WHAT NEEDS TO BE DONE:
In the records below, find the line with "The width and" and repeat it and every line after it, exactly, without any pictures.

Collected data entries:
********************
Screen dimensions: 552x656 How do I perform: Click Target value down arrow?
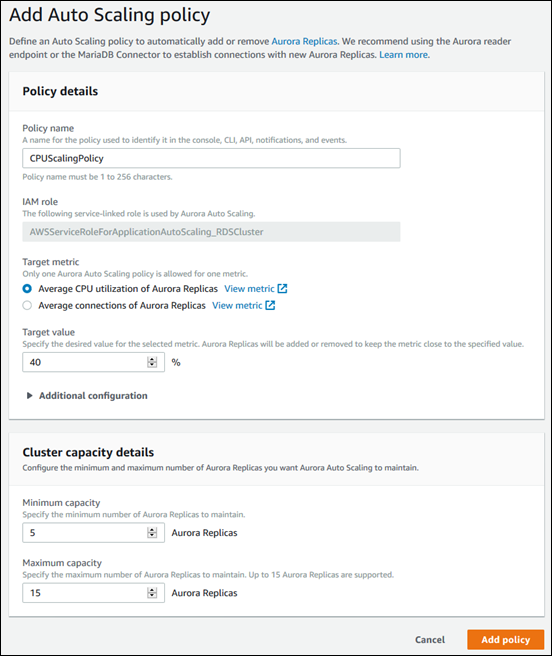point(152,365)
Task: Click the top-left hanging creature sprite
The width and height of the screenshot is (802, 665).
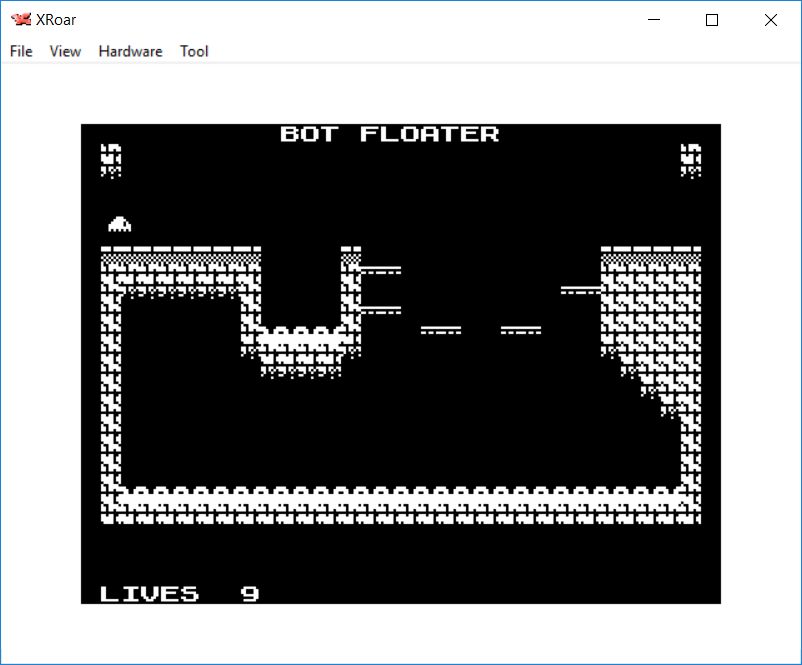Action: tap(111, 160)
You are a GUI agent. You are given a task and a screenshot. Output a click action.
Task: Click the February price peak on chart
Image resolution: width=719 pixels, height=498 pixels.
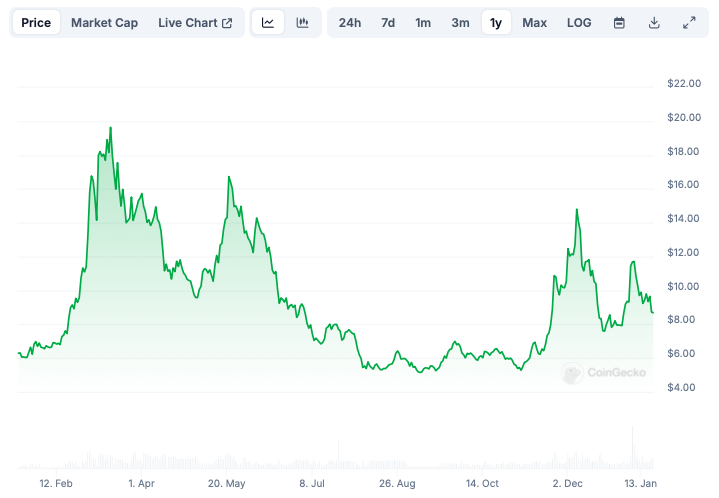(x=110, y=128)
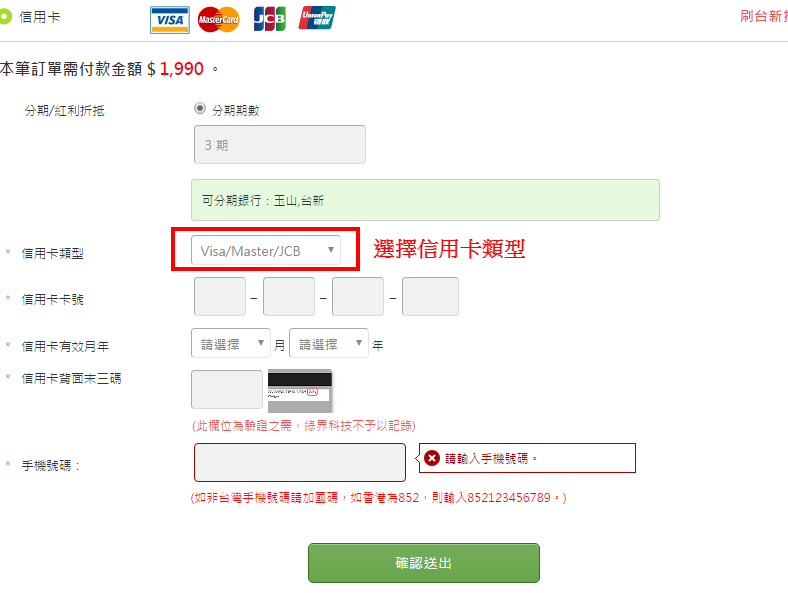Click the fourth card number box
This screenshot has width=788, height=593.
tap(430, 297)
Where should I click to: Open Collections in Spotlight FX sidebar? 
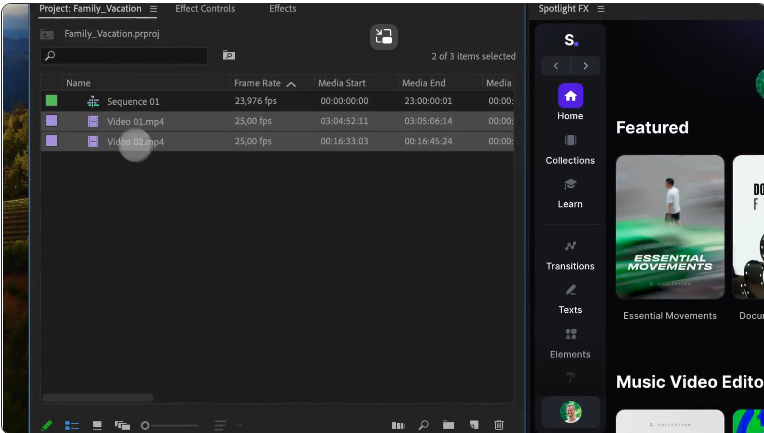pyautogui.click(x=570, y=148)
********************
REPLY TO THE EXERCISE:
The width and height of the screenshot is (802, 665).
Action: tap(111, 160)
You are a GUI agent. You are given a task and a screenshot. Output a click action.
Task: Click the February price peak on chart
Image resolution: width=719 pixels, height=498 pixels.
(x=110, y=128)
Click the fourth card number box
This screenshot has width=788, height=593.
tap(430, 297)
Where should I click to: Open Collections in Spotlight FX sidebar? 
pyautogui.click(x=570, y=148)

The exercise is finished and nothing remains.